Berdasarkan pantauan langsung awak media di lapangan pada Sabtu (13/6/2026), terlihat adanya aktivitas di area tambak udang yang berada tidak jauh dari kawasan yang diduga masuk dalam area Hutan Lindung (HL) sejumlah kolam tambak tampak aktif beroperasi.
Di lokasi juga terlihat beberapa unit alat berat jenis eskavator berwarna hijau yang diduga digunakan untuk aktivitas pengerjaan dan pengelolaan tambak, Keberadaan alat berat tersebut semakin menguatkan dugaan adanya aktivitas pembukaan maupun pengolahan lahan di area tersebut.
Temuan ini memunculkan pertanyaan terkait legalitas pemanfaatan kawasan tersebut, termasuk izin lokasi, izin lingkungan, hingga status tata ruang dan kawasan hutan di lokasi aktivitas tambak. Terindikasi, Perizinan yang belum dipenuhi oleh PT BJS ini diantaranya PKKPRL dan SLF.
PKKPRL (Persetujuan Kesesuaian Kegiatan Pemanfaatan Ruang Laut) adalah izin dasar yang diterbitkan oleh Kementerian Kelautan dan Perikanan (KKP) bagi setiap pelaku usaha yang ingin memanfaatkan ruang perairan, pesisir, atau wilayah yurisdiksi Indonesia. Dokumen ini memastikan bahwa rencana kegiatan di laut sesuai dengan Rencana Tata Ruang (RTR) atau Rencana Zonasi (RZ) wilayah.

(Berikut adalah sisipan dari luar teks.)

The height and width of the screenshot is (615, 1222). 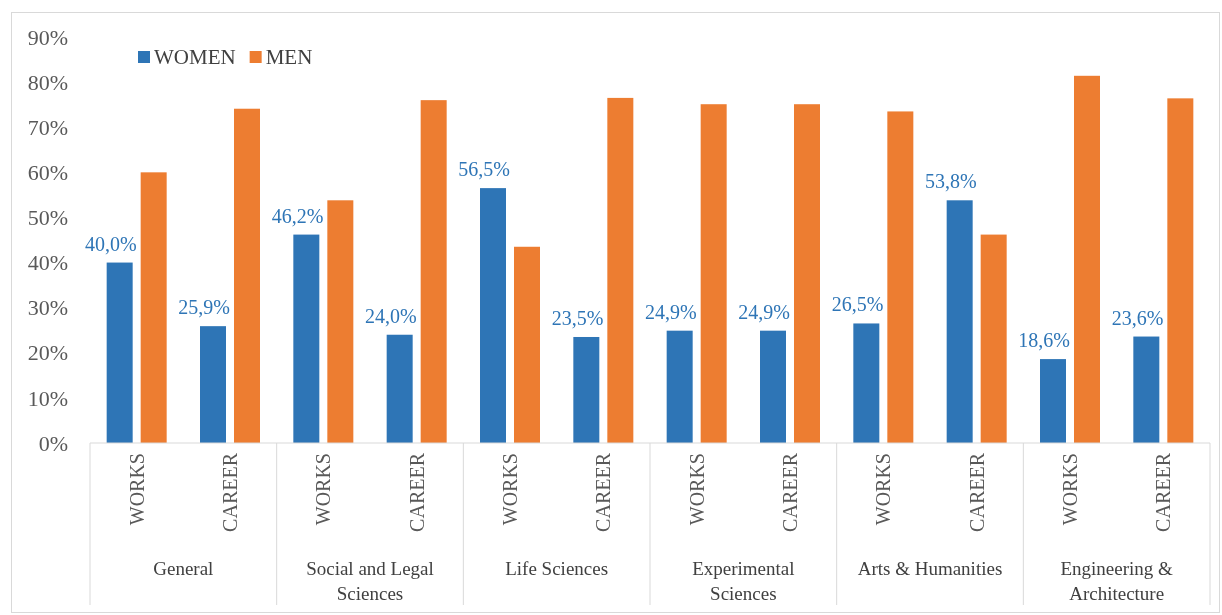 What do you see at coordinates (557, 568) in the screenshot?
I see `text: Life Sciences` at bounding box center [557, 568].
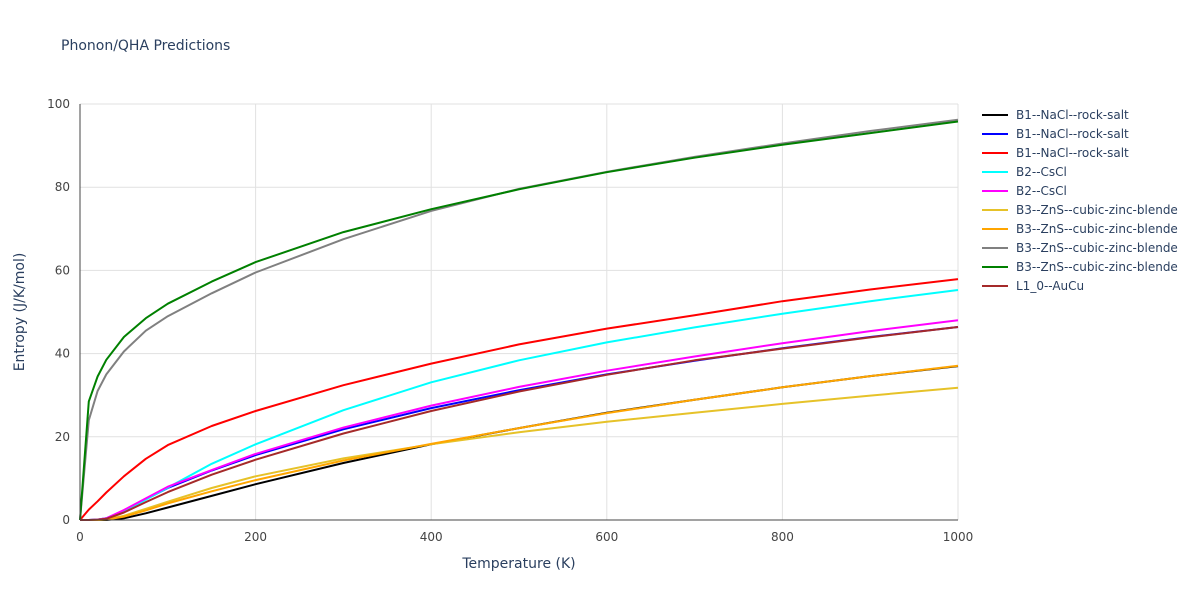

PKKPRL merupakan izin wajib untuk pemasangan pipa inlet (pipa penyedotan sumber bahan baku tambak udang dari air laut). Izin ini berlaku karena aktivitas pengambilan air laut menggunakan pipa masuk dalam kategori pemanfaatan ruang laut berdasarkan UU Nomor 6 Tahun 2023 (Cipta Kerja) dan Peraturan Menteri Kelautan dan Perikanan. Usaha tanpa izin dasar ini berisiko terkena sanksi operasional.
Dan untuk SLF yaitu Sertifikat Laik Fungsi, adalah sertifikat resmi yang diterbitkan oleh pemerintah untuk menyatakan bahwa suatu bangunan gedung telah memenuhi persyaratan kelaikan teknis sesuai dengan fungsinya sebelum mulai dimanfaatkan
Informasi akurat dari narasumber yang tidak mau disebutkan identitasnya, bahwa tambak udang ini sudah diakuisisi (Take-over) oleh pengusaha tambak udang asal Jakarta.
Masyarakat berharap instansi berwenang termasuk pemerintah daerah, dapat melakukan peninjauan langsung guna memastikan apakah aktivitas tersebut sudah memiliki izin dasar, serta menindaklanjutinya apabila ditemukan pelanggaran aturan yang berlaku.